• **READING TEXT**:
[START]

SMC has been broadly used to different complicated dynamical systems. SMC consists of two phases reaching phase and sliding phase. The state of the system is derived to the sliding manifold (reaching phase) by applying reaching control law. While in sliding phase, the main appeal of SMC is that it has the capability to compensate matched uncertainties by applying equivalent control and force the state along the sliding surface to the origin [23], as is shown in the study [24]. However, in reaching phase, the systems are sensitive to uncertainties and disturbance. Also designing SMC requires the prior information of the upper bound of variation of parameters and disturbances which is complicated to obtain in practice which is shown in the study [25]. Only overestimation of controller gain can solve this problem and that causes chattering phenomenon which is a serious problem for utilization of sliding modes in control systems. As a solution to this problem, an integral sliding mode control (ISMC) based on barrier function was proposed [17, 26].

4.1 Integral sliding mode

The main idea of ISMC focuses on robustness throughout an entire response. Therefore, Integral Sliding Mode attempts to eliminate the reaching phase. The order of the motion equation in this type of Sliding Mode is equal to the order of the system. Therefore, it is known as the full order sliding mode. As a result, from the first moment instance the robustness of the system can be assured during an entire response of the system [27]. In the ISMC approaches, knowledge of parameters uncertainties bounds is required for the purpose of calculating the control gain, so to overcome this requirement the use of the barrier function is proposed in the present work.

[END]

• **REQUIRED TASKS**:
• 1. In the sliding mode control passage, why is the barrier function proposed for the present work?
• 2. Give every reference number cited in the sliding mode control passage, in the order each first appears.
• 3. Pick up the sliding mode control passage after its final sentence and carry it forward.

• **DATA ENTRIES**:
[START]

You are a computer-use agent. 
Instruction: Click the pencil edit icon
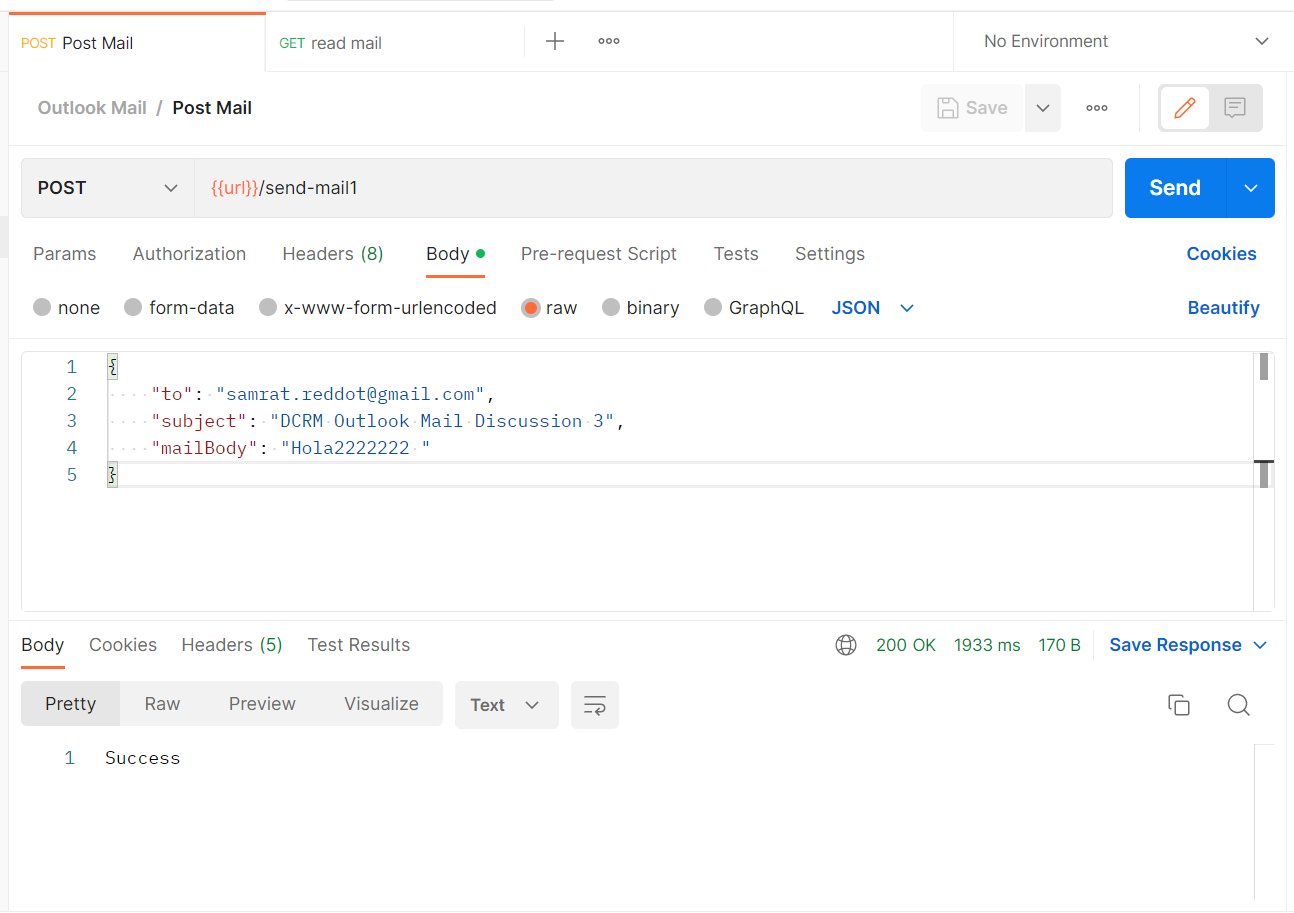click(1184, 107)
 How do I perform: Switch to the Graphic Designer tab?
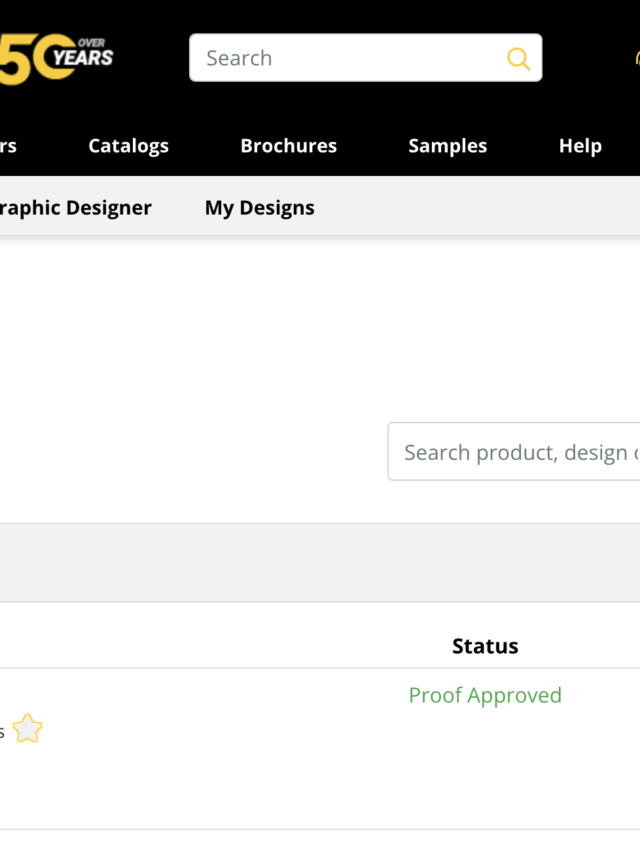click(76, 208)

[END]

• **RESULTS**:
• 1. ISMC approaches need to know the bounds of the parameter uncertainties in order to calculate the control gain. The barrier function is proposed to remove that requirement.

• 2. [23], [24], [25], [17], [26], [27]

• 3.
4.2 The barrier function

Instead of discontinuous term of the controller, the barrier function was proposed here which can be defined as:

Definition: Let suppose that $\epsilon$ is a known and constant where ϵ>0, the BF can be defined as an even continuous function $f: x \in[\epsilon, -\epsilon] \rightarrow h(x) \in[\mathrm{g}, \infty]$ strictly increasing on [0, $\epsilon$] [28].

• $\lim _{|x| \rightarrow \epsilon} h(x)=+\infty$.

h(x) has a unique minimum at zero and h(0)≥0.

There are two different types of BFs are considered;

• Positive definite BFs (PBFs) $: h_p(x)=\frac{\epsilon g}{\epsilon-|x|}$ where h(0)=g> 0.

• Positive Semi-definite BFs (PSBFs): $h_{p s}(x)=\frac{|x|}{\epsilon-|x|}$, where h(0)=0.

4.3 Linear quadratic regulator (LQR)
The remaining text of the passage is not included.